Figure 4 gives the distribution of fixed Z-R relationship, OP, ODA, and OCD for each evaluation metric in the test set (105 h). For each box, the center of the box indicates the mean, the horizontal line indicates the median, and the top and bottom edges of the box are the 25th and 75th percentiles. For most of the fixed Z-R relationships and OP, the CCs were in the range of 0.2–0.4, while the CC for ODA and OCD were largely in the range of 0.4–0.8, with the mean and median for OCD, in particular, remaining around 0.6, indicating that the results for ODA and OCD were more stable and reliable. For BIAS, all four algorithms have more outliers, with OCD having the best results, with BIAS mostly staying between 0.5–1.1 and a median of 0.71. The fixed Z-R relationship and OP have the next best performance, with BIAS distributed between 0.3–1.1. OP has the worst results, with BIAS mainly distributed between 0.3–0.7, indicating that the rainfall underestimation of OP. The phenomenon is very obvious.
For MAE and RMSE, the mean and median values of OCD are the lowest, with OCD being more concentrated in the lower areas, indicating that OCD has the lowest error and demonstrates good rainfall estimation ability. This suggests that the uncertainty in ODA is somewhat higher, which may be due to the fact that some of the higher or lower radar reflectivity factors do not match well with their corresponding surface rainfall when the radar reflectivity factor is graded, resulting in biased rainfall estimates. For the fixed Z-R relationship, the MAE and RMSE perform the least well, with a relatively wide distribution range along with the highest mean and median values, suggesting that fixed Z-R introduces significant bias in rainfall estimates.
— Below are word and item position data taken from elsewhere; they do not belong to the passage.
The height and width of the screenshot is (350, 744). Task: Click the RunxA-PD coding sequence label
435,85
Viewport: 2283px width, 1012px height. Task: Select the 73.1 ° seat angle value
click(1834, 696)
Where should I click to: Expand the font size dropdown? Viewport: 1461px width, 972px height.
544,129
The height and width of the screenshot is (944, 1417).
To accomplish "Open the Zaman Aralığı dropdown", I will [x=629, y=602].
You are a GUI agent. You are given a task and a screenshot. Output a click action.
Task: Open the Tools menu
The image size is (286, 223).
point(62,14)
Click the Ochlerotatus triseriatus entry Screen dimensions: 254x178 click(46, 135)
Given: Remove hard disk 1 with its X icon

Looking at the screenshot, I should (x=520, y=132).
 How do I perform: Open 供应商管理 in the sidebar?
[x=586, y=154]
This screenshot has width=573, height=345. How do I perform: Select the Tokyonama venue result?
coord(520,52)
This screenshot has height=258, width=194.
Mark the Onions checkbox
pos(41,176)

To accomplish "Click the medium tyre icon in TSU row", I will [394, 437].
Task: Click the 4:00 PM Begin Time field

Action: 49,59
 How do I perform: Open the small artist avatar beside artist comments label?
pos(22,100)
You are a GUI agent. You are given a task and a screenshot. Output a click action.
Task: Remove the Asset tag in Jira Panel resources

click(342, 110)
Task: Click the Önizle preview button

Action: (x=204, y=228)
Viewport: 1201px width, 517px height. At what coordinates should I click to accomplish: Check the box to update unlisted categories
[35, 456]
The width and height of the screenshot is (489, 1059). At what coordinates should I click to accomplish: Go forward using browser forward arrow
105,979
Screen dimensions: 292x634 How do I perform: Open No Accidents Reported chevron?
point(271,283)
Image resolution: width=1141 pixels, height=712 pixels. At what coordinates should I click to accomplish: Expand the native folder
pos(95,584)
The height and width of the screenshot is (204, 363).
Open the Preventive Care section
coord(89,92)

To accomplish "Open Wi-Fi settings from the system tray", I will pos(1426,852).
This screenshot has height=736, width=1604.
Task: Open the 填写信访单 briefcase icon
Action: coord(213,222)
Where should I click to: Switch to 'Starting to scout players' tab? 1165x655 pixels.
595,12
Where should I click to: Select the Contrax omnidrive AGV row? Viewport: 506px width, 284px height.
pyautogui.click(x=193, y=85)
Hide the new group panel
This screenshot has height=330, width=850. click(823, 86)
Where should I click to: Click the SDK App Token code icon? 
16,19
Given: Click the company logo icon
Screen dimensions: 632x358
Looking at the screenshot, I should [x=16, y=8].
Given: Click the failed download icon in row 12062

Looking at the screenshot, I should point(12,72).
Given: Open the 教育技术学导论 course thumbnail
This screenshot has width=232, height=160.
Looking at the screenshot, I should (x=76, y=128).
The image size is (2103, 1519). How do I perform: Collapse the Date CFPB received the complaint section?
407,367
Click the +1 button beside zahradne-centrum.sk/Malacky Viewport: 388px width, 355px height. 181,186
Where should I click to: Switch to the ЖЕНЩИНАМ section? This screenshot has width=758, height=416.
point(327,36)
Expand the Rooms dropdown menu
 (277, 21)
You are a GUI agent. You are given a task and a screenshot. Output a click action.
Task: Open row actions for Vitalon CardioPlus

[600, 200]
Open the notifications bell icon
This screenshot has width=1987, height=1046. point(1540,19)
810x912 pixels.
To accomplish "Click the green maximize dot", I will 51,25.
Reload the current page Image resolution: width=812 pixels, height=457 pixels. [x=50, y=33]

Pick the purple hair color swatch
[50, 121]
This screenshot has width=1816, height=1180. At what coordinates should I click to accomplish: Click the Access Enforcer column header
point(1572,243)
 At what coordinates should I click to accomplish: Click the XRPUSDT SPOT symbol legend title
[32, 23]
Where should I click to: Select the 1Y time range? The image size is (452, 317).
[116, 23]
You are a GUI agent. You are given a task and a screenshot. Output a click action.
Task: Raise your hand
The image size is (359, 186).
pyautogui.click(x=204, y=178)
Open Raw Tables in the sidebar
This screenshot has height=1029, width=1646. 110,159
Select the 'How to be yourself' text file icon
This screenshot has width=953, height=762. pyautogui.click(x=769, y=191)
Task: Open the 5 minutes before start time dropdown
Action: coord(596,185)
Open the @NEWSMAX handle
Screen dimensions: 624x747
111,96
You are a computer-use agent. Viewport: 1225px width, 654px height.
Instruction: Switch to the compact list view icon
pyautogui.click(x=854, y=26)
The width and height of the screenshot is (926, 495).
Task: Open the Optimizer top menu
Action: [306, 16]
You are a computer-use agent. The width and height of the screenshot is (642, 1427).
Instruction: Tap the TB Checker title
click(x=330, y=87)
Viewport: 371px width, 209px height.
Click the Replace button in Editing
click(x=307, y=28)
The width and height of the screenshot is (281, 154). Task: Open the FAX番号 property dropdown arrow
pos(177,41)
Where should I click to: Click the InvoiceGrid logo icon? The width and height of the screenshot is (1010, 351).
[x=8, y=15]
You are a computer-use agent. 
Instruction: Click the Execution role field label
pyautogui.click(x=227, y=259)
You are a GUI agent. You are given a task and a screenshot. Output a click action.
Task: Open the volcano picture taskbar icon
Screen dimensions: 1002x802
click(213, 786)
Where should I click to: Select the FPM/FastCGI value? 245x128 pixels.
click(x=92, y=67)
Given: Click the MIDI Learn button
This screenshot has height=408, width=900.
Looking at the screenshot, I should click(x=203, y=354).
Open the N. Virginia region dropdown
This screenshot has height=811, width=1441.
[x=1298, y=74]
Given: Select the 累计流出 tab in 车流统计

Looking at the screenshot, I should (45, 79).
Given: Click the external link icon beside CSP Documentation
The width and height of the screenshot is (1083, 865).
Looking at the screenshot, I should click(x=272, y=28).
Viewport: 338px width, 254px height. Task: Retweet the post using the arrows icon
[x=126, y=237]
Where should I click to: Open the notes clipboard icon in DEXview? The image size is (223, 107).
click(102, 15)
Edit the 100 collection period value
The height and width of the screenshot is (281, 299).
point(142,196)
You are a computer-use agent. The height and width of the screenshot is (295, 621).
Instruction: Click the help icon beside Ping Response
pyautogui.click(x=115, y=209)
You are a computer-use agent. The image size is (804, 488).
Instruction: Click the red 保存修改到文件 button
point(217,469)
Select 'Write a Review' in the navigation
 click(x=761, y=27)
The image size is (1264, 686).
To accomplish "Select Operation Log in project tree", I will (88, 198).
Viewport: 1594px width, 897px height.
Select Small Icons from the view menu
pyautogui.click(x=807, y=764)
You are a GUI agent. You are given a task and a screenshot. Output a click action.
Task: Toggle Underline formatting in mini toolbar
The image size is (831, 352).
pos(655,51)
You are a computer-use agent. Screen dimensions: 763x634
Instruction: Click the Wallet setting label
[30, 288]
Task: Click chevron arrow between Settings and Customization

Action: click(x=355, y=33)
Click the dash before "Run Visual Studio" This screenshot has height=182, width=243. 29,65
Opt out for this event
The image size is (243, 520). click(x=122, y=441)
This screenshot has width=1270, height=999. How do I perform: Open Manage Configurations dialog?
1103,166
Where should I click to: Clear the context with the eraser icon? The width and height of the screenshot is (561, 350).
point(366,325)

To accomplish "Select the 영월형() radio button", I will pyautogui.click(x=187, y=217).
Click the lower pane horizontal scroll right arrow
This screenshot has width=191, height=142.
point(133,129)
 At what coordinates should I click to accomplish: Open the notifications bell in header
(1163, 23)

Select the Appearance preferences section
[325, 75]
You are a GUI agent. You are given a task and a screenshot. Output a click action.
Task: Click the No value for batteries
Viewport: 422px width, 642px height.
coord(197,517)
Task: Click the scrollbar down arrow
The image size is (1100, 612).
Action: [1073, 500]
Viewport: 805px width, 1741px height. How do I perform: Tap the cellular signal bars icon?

4.3. Performance of Algorithms under Different Rain Rates

To better investigate the fixed Z-R relationship, we examined the performance of OP, ODA, and OCD under different rain rates (RR). The data in the test set were classified into samples according to R1 (0.2 ≤ RR < 2.5 mm/h), R2 (2.5 ≤ RR < 8 mm/h), R3 (8 ≤ R < 16 mm/h), R4 (16 ≤ RR < 25 mm/h) and R5 (25 mm/h ≤ RR). The results of MAE and RMSE for different algorithms for the five scenarios are shown in Figure 5.
It can be seen that the MAE and RMSE of ODA and OCD are both lower than the fixed Z-R relationship and OP under different rain rates, with the MAE and RMSE of OCD being significantly lower than those of ODA, indicating that OCD has better stability and better rainfall estimation capability under different rain rates. The results of ODA are not so obvious, especially for weaker rainfall (R1 and R2), and the estimation ability of ODA for weaker rainfall needs to be further improved.
OP has a fair estimation capability for weaker rainfall (R1 and R2), with both MAE and RMSE slightly lower than the fixed Z-R relationship, but both MAE and RMSE for stronger rainfall (R3, R4, and R5) are higher for OP than the fixed Z-R relationship, indicating that OP leads to greater errors. This is due to the fact that the OP will focus more on the optimum in the presence of a large amount of weaker rainfall data during the search for parameters A and b and ignore the stronger rainfall data, which is eventually reflected in the OP’s wrong estimation of the stronger rainfall. In practical operational work, one would prefer to obtain optimal estimates of stronger rainfall rather than weaker rainfall, and the inappropriate use of OP may exacerbate this phenomenon.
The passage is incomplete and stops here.